Mastodon has no algorithm and a purposely limited search. You can not search for a phrase across every server. Instead, all feeds are chronological. To get found, content creators need to make posts out of 2009 with several hashtags.
The downside of this model is that you are fully reliant on your server admin. They can read everything that you have ever sent or received, even if it is private. Your IP address and therefore your location is also accessible. If they decide to delete the AWS instance your server runs on you are out of luck.
This is why I chose a small invite-only server run by two Wikimedia community members over the other options. Kunal and Taavi have had access to private data on the Wikimedia servers at some point over the past decade and have not abused their access. They have a track record of working to keep the Wikimedia servers live. They have a plan to keep the server up and running. I trust them to do moderation right. I hope they know how to keep the server running if it gets hugged to death.

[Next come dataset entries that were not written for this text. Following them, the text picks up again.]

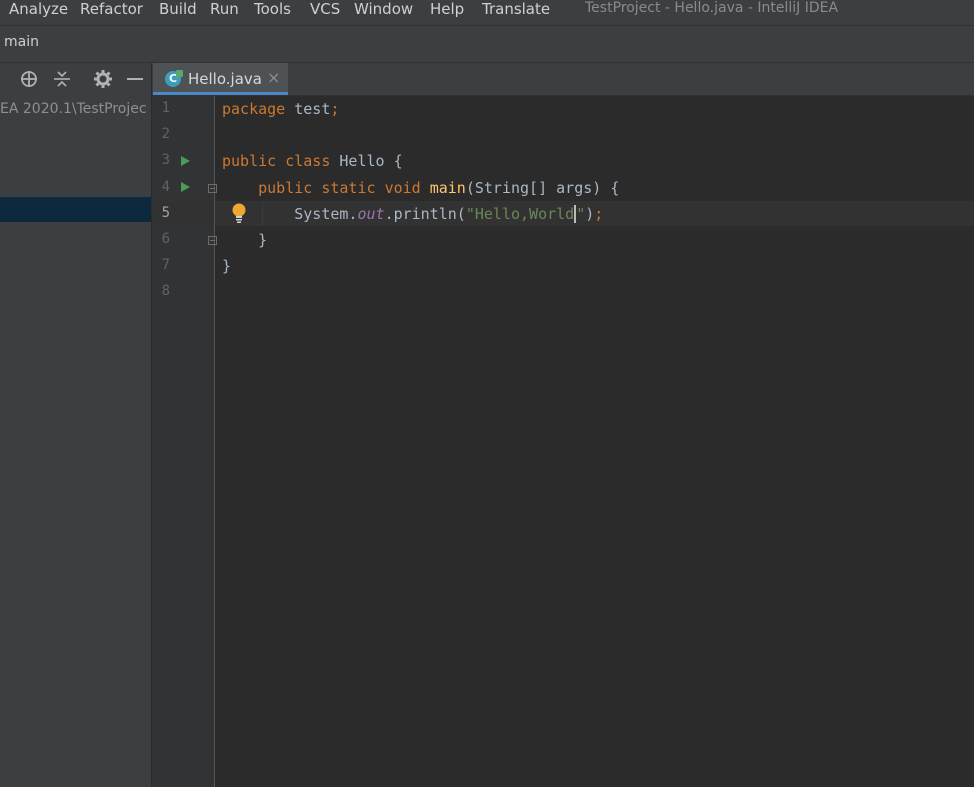  What do you see at coordinates (272, 9) in the screenshot?
I see `menu-tools: Tools` at bounding box center [272, 9].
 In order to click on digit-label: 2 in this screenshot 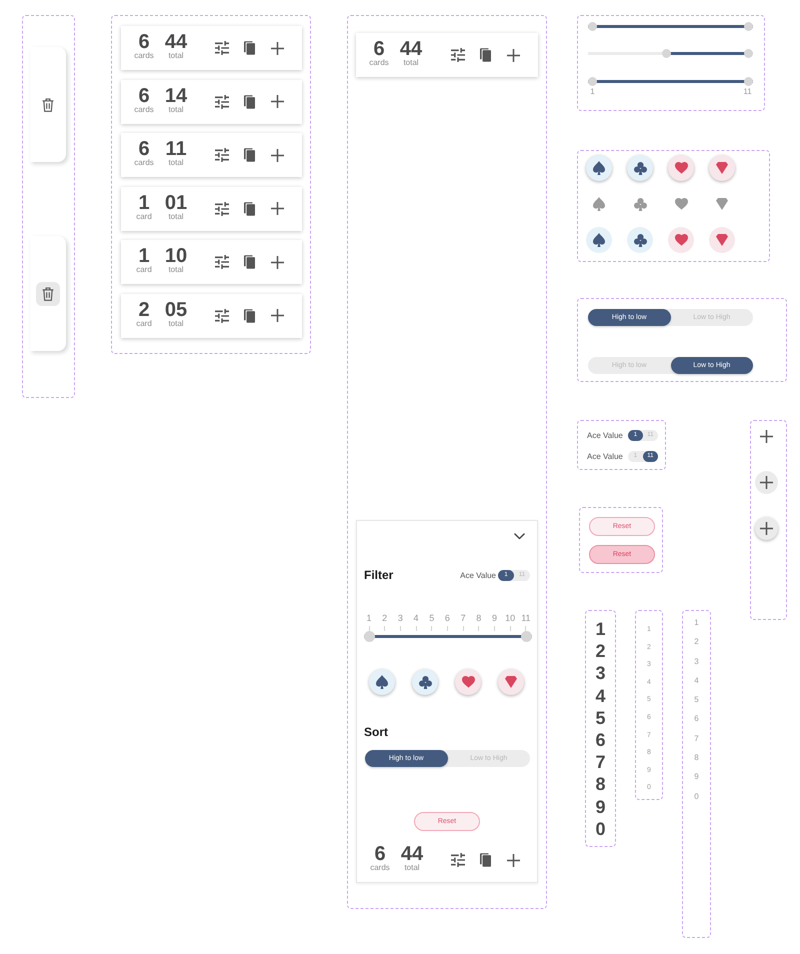, I will do `click(600, 651)`.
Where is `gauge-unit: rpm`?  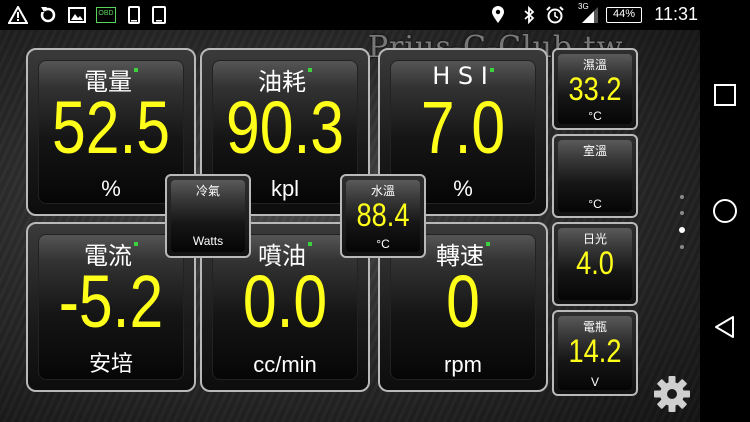 gauge-unit: rpm is located at coordinates (463, 364).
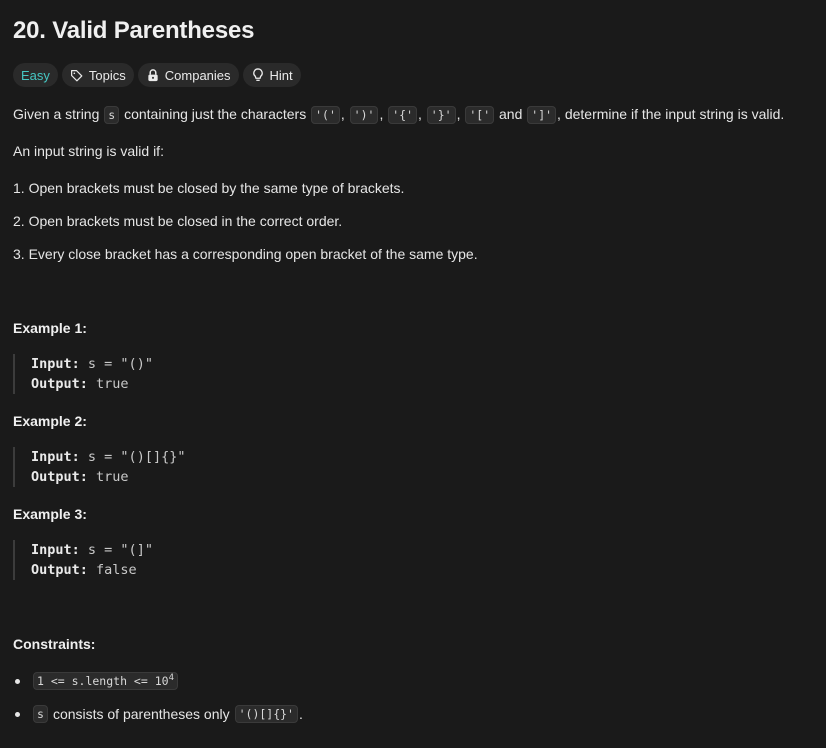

I understand that I am extremely lucky to know people who are running a server, but my general thought process is one that you should follow. Econtwitter.net looks great, but people should ask @email@example.com how he intends to keep the lights on in the future. This is true of every other new server that has appeared over the past month.
Future of Mastodon
I think we are going to see some servers implement ads in the next year. In the past, servers were run on donations and goodwill. It is a bit like email in the 1990s. With the mainstreaming of Mastodon, the costs of running a large server increase due to the spike in bandwidth. Users have shown that they prefer free access over paid, so ads will have to start appearing.
Servers are going to also cope with the crush of mainstream trust and safety issues. No longer are the majority of your users FOSS nerds and techno-utopians. This will require paid moderators and staff. DCMA takedown notices need to be acted on. Illegal material needs to be reported to the proper authorities. Even Wikipedia can not do all of this with volunteers alone.
My best guess is that in the long term, Mastodon is going to turn into something much more like email. Email is open by spec but in practice a closed system. Google and Microsoft pretty much control who can and can’t have their emails delivered. Similarly, I imagine that most Mastodon users are going to shuffle into a number of large servers with paid moderation that mostly federate with each other. The openness to new servers that we see now, will be replaced with a more closed system after it is abused by scammers and trolls. Utopian systems are too tempting for bad actors to keep open forever.